## Begin

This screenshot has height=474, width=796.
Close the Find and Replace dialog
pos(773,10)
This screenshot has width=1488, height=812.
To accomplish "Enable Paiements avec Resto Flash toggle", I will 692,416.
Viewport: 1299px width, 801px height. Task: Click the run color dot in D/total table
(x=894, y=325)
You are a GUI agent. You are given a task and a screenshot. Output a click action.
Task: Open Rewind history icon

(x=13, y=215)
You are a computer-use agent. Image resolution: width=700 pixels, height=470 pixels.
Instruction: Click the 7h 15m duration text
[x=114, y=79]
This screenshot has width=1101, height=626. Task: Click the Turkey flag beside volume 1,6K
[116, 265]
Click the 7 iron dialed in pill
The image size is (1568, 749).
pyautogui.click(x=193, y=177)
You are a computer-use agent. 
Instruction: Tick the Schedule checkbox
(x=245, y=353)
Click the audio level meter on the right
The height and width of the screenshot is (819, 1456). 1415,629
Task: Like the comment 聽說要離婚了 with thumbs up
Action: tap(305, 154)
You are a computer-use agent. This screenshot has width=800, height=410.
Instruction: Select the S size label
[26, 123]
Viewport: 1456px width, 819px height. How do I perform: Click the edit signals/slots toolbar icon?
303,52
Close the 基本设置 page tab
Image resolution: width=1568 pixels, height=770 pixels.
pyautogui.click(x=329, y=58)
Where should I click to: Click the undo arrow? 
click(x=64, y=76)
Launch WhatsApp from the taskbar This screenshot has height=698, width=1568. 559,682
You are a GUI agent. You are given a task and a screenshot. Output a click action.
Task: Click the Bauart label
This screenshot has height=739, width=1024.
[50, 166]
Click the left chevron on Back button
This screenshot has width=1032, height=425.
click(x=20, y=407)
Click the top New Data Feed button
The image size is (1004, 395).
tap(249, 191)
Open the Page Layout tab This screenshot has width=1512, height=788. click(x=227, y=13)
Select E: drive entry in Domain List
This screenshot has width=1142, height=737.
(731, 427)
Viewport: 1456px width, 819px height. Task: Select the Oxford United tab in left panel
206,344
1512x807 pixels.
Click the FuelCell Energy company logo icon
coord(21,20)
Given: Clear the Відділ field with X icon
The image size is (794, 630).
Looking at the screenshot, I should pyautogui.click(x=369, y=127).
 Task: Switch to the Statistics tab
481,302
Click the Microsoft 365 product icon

## End

_SET EXERCISE_
Put every line of the entries above into a numbered list, leaving out any blank lines.

_RESULT OF THIS TASK_
1. This screenshot has height=474, width=796.
2. Close the Find and Replace dialog
3. pos(773,10)
4. This screenshot has width=1488, height=812.
5. To accomplish "Enable Paiements avec Resto Flash toggle", I will 692,416.
6. Viewport: 1299px width, 801px height. Task: Click the run color dot in D/total table
7. (x=894, y=325)
8. You are a GUI agent. You are given a task and a screenshot. Output a click action.
9. Task: Open Rewind history icon
10. (x=13, y=215)
11. You are a computer-use agent. Image resolution: width=700 pixels, height=470 pixels.
12. Instruction: Click the 7h 15m duration text
13. [x=114, y=79]
14. This screenshot has width=1101, height=626. Task: Click the Turkey flag beside volume 1,6K
15. [116, 265]
16. Click the 7 iron dialed in pill
17. The image size is (1568, 749).
18. pyautogui.click(x=193, y=177)
19. You are a computer-use agent. 
20. Instruction: Tick the Schedule checkbox
21. (x=245, y=353)
22. Click the audio level meter on the right
23. The height and width of the screenshot is (819, 1456). 1415,629
24. Task: Like the comment 聽說要離婚了 with thumbs up
25. Action: tap(305, 154)
26. You are a computer-use agent. This screenshot has width=800, height=410.
27. Instruction: Select the S size label
28. [26, 123]
29. Viewport: 1456px width, 819px height. How do I perform: Click the edit signals/slots toolbar icon?
30. 303,52
31. Close the 基本设置 page tab
32. Image resolution: width=1568 pixels, height=770 pixels.
33. pyautogui.click(x=329, y=58)
34. Where should I click to: Click the undo arrow? 
35. click(x=64, y=76)
36. Launch WhatsApp from the taskbar This screenshot has height=698, width=1568. 559,682
37. You are a GUI agent. You are given a task and a screenshot. Output a click action.
38. Task: Click the Bauart label
39. This screenshot has height=739, width=1024.
40. [50, 166]
41. Click the left chevron on Back button
42. This screenshot has width=1032, height=425.
43. click(x=20, y=407)
44. Click the top New Data Feed button
45. The image size is (1004, 395).
46. tap(249, 191)
47. Open the Page Layout tab This screenshot has width=1512, height=788. click(x=227, y=13)
48. Select E: drive entry in Domain List
49. This screenshot has width=1142, height=737.
50. (731, 427)
51. Viewport: 1456px width, 819px height. Task: Select the Oxford United tab in left panel
52. 206,344
53. 1512x807 pixels.
54. Click the FuelCell Energy company logo icon
55. coord(21,20)
56. Given: Clear the Відділ field with X icon
57. The image size is (794, 630).
58. Looking at the screenshot, I should pyautogui.click(x=369, y=127).
59.  Task: Switch to the Statistics tab
60. 481,302
61. Click the Microsoft 365 product icon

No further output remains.